**Work to complete**
Reproduce the entries below verbatim, starting at the line containing "This screenshot has height=859, width=640." and ending after the line containing "center [726, 783].".
^^^^^^^^
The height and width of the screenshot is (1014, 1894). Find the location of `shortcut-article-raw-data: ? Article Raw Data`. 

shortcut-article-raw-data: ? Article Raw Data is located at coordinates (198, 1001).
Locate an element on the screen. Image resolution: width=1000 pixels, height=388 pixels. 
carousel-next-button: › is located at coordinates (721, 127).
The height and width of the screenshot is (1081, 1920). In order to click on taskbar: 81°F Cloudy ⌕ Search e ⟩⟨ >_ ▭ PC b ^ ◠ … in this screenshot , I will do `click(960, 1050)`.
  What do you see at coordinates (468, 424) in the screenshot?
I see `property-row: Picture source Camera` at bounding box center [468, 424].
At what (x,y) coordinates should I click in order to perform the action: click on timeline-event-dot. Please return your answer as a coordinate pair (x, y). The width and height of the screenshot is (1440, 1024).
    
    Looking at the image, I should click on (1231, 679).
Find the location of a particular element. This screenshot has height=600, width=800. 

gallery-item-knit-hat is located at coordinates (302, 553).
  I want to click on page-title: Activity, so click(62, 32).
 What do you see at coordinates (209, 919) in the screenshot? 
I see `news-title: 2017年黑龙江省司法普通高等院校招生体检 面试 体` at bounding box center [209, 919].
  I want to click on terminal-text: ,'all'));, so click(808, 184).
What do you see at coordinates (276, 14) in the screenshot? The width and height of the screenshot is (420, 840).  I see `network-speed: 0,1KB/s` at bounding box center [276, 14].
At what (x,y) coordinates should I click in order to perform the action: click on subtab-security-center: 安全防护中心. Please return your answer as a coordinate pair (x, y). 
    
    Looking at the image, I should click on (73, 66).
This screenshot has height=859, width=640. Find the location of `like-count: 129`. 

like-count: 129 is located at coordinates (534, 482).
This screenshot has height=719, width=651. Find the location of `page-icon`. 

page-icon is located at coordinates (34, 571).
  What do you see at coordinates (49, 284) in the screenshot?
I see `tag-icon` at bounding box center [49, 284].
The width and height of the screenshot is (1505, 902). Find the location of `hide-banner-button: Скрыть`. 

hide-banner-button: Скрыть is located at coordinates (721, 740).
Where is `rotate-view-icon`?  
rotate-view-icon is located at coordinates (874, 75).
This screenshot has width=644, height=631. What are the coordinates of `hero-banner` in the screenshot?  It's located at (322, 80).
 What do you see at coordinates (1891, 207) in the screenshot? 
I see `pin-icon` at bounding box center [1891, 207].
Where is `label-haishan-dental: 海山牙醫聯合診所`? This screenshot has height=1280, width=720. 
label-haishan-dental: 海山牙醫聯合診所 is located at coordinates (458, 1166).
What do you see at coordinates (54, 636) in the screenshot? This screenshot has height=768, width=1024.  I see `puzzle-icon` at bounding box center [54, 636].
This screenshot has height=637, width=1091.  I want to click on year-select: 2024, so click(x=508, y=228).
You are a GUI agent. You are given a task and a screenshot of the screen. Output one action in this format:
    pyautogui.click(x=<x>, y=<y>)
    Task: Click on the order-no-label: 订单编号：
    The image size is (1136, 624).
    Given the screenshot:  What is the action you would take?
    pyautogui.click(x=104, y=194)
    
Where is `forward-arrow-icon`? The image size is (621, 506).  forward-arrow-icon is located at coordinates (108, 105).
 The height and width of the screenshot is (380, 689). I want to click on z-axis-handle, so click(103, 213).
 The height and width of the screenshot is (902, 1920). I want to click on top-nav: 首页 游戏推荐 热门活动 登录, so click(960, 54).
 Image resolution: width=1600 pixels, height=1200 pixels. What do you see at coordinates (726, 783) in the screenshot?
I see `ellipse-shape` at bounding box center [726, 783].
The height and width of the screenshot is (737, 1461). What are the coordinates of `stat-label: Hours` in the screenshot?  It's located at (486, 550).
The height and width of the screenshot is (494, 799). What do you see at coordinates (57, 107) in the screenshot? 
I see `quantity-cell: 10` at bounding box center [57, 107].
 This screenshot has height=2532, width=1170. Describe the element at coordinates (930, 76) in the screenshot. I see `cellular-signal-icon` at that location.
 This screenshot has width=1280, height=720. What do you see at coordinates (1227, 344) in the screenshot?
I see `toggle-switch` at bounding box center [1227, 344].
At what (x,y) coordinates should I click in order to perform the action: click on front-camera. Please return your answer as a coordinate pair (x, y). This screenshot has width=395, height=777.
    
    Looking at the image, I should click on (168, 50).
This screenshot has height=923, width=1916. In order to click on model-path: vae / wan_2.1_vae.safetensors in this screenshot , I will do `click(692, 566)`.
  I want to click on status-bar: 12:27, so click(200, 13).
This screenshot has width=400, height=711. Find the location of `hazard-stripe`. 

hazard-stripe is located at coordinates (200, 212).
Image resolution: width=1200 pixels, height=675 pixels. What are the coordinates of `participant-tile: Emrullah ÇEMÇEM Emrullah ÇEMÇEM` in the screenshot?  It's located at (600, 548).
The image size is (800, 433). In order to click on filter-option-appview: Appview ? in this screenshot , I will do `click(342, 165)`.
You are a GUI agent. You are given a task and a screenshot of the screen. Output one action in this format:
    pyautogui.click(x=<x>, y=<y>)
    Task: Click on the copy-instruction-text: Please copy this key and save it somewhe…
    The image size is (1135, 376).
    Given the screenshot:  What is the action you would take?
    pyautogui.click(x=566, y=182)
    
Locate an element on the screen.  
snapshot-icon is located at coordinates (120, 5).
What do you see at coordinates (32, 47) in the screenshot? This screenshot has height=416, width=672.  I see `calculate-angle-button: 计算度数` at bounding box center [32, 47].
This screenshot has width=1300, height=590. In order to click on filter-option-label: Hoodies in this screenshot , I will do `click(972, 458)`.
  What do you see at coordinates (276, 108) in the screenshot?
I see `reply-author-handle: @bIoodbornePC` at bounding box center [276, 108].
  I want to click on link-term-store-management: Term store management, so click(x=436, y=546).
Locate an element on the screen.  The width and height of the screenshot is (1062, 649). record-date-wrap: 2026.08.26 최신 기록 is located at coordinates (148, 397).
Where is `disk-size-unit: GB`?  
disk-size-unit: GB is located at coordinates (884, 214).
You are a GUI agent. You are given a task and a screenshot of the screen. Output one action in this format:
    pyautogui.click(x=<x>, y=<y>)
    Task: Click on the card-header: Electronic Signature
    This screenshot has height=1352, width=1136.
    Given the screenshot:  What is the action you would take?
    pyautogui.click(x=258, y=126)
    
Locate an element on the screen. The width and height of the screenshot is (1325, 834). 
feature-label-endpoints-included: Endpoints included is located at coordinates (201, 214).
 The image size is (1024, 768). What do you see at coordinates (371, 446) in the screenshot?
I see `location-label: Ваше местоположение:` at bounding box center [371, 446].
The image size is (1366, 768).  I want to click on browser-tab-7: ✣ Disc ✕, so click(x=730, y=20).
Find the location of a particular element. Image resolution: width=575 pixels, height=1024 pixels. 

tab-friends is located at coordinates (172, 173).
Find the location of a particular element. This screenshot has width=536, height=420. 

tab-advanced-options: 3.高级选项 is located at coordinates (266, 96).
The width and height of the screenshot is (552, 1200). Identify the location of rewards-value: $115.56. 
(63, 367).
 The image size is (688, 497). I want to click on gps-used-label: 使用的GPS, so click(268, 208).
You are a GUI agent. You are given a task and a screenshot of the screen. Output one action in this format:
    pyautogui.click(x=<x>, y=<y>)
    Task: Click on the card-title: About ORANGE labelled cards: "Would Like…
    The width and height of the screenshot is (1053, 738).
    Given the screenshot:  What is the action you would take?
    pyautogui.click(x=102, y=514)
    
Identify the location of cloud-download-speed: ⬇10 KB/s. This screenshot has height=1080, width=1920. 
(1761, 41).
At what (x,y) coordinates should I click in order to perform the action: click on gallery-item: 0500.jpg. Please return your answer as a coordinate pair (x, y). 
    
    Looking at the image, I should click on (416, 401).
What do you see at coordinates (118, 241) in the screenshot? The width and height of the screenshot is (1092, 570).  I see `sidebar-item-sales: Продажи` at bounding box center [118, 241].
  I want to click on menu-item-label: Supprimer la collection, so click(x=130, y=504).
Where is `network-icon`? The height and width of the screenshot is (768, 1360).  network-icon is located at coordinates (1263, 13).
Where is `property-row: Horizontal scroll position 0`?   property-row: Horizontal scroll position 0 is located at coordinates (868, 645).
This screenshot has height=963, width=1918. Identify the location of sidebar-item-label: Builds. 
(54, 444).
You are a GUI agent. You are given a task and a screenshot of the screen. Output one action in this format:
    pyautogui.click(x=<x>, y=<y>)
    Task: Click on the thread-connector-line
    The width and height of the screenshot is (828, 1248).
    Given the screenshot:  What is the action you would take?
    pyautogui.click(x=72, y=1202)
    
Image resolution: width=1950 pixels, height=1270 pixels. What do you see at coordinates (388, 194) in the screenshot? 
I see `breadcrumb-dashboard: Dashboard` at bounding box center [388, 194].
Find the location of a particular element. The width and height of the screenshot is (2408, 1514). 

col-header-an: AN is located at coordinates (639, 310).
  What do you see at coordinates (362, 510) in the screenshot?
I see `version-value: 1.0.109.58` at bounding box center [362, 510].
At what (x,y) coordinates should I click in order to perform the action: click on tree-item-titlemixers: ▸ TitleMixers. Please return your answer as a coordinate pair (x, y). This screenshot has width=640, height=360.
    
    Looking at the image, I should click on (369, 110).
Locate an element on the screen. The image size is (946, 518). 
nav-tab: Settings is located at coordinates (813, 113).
^^^^^^^^
**Response to the task**
This screenshot has height=859, width=640. Find the location of `like-count: 129`. 

like-count: 129 is located at coordinates (534, 482).
This screenshot has height=719, width=651. Find the location of `page-icon`. 

page-icon is located at coordinates (34, 571).
  What do you see at coordinates (49, 284) in the screenshot?
I see `tag-icon` at bounding box center [49, 284].
The width and height of the screenshot is (1505, 902). Find the location of `hide-banner-button: Скрыть`. 

hide-banner-button: Скрыть is located at coordinates (721, 740).
Where is `rotate-view-icon`?  
rotate-view-icon is located at coordinates (874, 75).
This screenshot has width=644, height=631. What are the coordinates of `hero-banner` in the screenshot?  It's located at (322, 80).
 What do you see at coordinates (1891, 207) in the screenshot? 
I see `pin-icon` at bounding box center [1891, 207].
Where is `label-haishan-dental: 海山牙醫聯合診所`? This screenshot has height=1280, width=720. 
label-haishan-dental: 海山牙醫聯合診所 is located at coordinates (458, 1166).
What do you see at coordinates (54, 636) in the screenshot? This screenshot has height=768, width=1024.  I see `puzzle-icon` at bounding box center [54, 636].
This screenshot has height=637, width=1091.  I want to click on year-select: 2024, so click(x=508, y=228).
You are a GUI agent. You are given a task and a screenshot of the screen. Output one action in this format:
    pyautogui.click(x=<x>, y=<y>)
    Task: Click on the order-no-label: 订单编号：
    The image size is (1136, 624).
    Given the screenshot:  What is the action you would take?
    pyautogui.click(x=104, y=194)
    
Where is `forward-arrow-icon`? The image size is (621, 506).  forward-arrow-icon is located at coordinates (108, 105).
 The height and width of the screenshot is (380, 689). I want to click on z-axis-handle, so click(103, 213).
 The height and width of the screenshot is (902, 1920). I want to click on top-nav: 首页 游戏推荐 热门活动 登录, so click(960, 54).
 Image resolution: width=1600 pixels, height=1200 pixels. What do you see at coordinates (726, 783) in the screenshot?
I see `ellipse-shape` at bounding box center [726, 783].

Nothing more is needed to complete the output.